Unos coches retenidos en la barrera dan paso a un kilométrico tren de mercancías camino de Portugal. Chiflando agónicamente va dejando una rectilínea silueta de humo pasada la desvencijada estación de ferrocarril.
Levantada la barrera y una vez que los coches dejan paso libre, camino por las traviesas, entre los raíles, teniendo una sensación de recuerdo infantil acompañado por aquellos que fueron mis compañeros de escuela.
La estación reparte título entre los dos pueblos, de “BARBADILLO y CALZADA” como si hubiese de contentar a los dos términos. En su distial, bajo el título antes mencionado, alguien ha dibujado la silueta de un charro tocando a son de gaita y tamboril y portando una lucida bandera con el escudo de León. Una portada que hace referencia a un reivindicativo sentimiento: “PAÍS LEONÉS”.
A su lado, una nueva construcción nos recuerda que el olvido de tantos años, de momento, llega a su fin. Aquí se construirá la nueva subestación que hará las veces de lanzadera en la pretendida modernización de electrificación de la vía.
Gasolinera, restaurante, silo y fábrica de embutidos hermanan este lugar considerado apéndice del pueblo. La ahora tranquila carretera de Ciudad Rodrigo parece un torrente sosegado que descansa entre dos cuestas, la de Castrejón y la de Calzada.
Contento con la sensación de haber caminado sobre las traviesas emprendo sobre las mismas el camino de vuelta.
Al llegar al desvío del apartadero, siguiendo la vía, me dejo llevar por mi infantilismo y me dirijo al antiguo poblado de Iberduero. Camino apartando rastrojos que inundan la vía y esto ya no lo hace tan apacible, casi me arrepiento de haber tomado este camino y al final, lo hago ante las ruinas de lo que fue uno de los mayores motores económico que tuvo el pueblo y última morada de Ramón, un pintoresco y solitario personaje que vio en esta tierra el lugar apropiado para pasar los últimos años de su vida.
Finalmente salgo por las ya avejentadas puertas que hace un porrón de años se hicieron en el taller de mi padre.

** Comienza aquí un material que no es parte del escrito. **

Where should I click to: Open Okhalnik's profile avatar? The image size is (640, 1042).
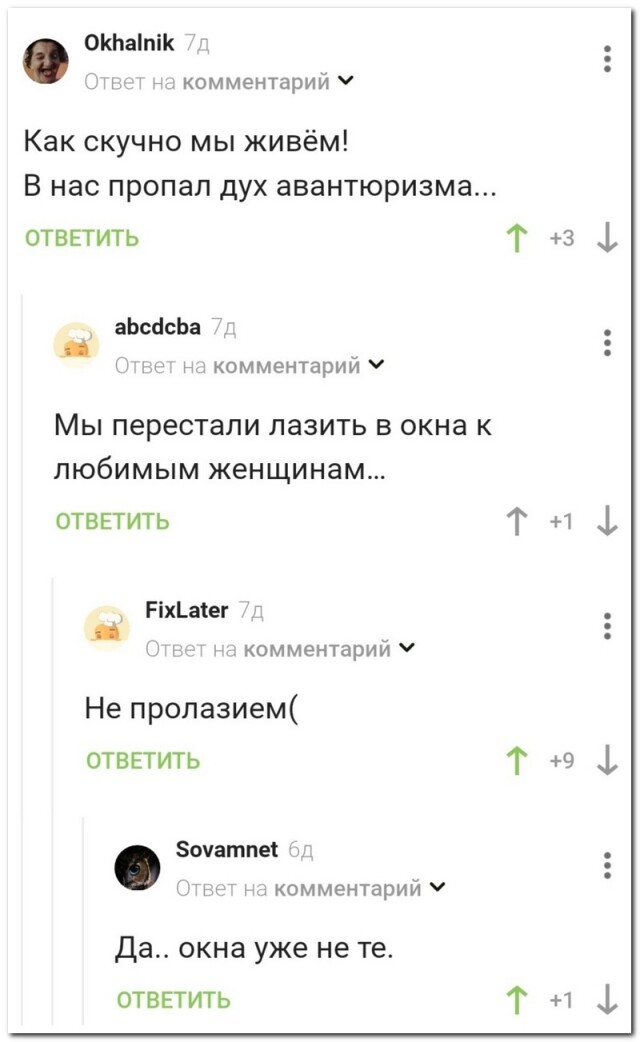pyautogui.click(x=46, y=61)
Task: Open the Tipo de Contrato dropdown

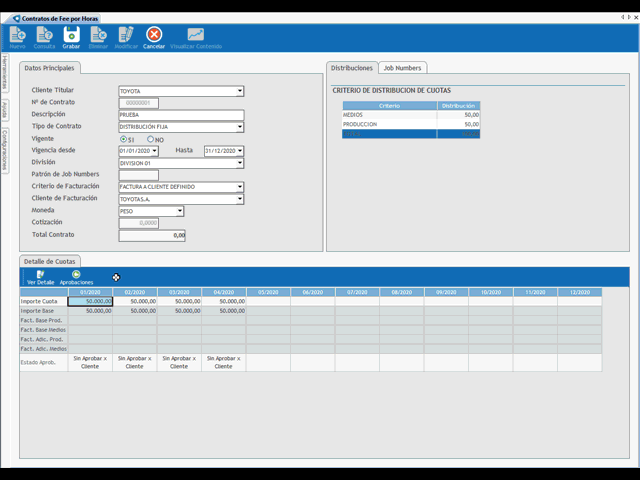Action: tap(240, 127)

Aún conservan las señas de identidad con sus inconfundibles letras I, D, superpuestas una sobre la otra.
De nuevo sobre la carretera intento quitarme los pegotes que llevo en los calcetines, el sol ya va pegando de lo lindo y tengo la sensación que los girasoles han inclinado aún más sus cabezas como negándole el saludo a los viajeros. En los huertos ya no hay nadie y tan solo un milano real revolotea sobre mi cabeza.
La llegada al pueblo hace que busque la sombre.
Una nueva tarde de partida y el paseo nocturno completarán una apacible jornada.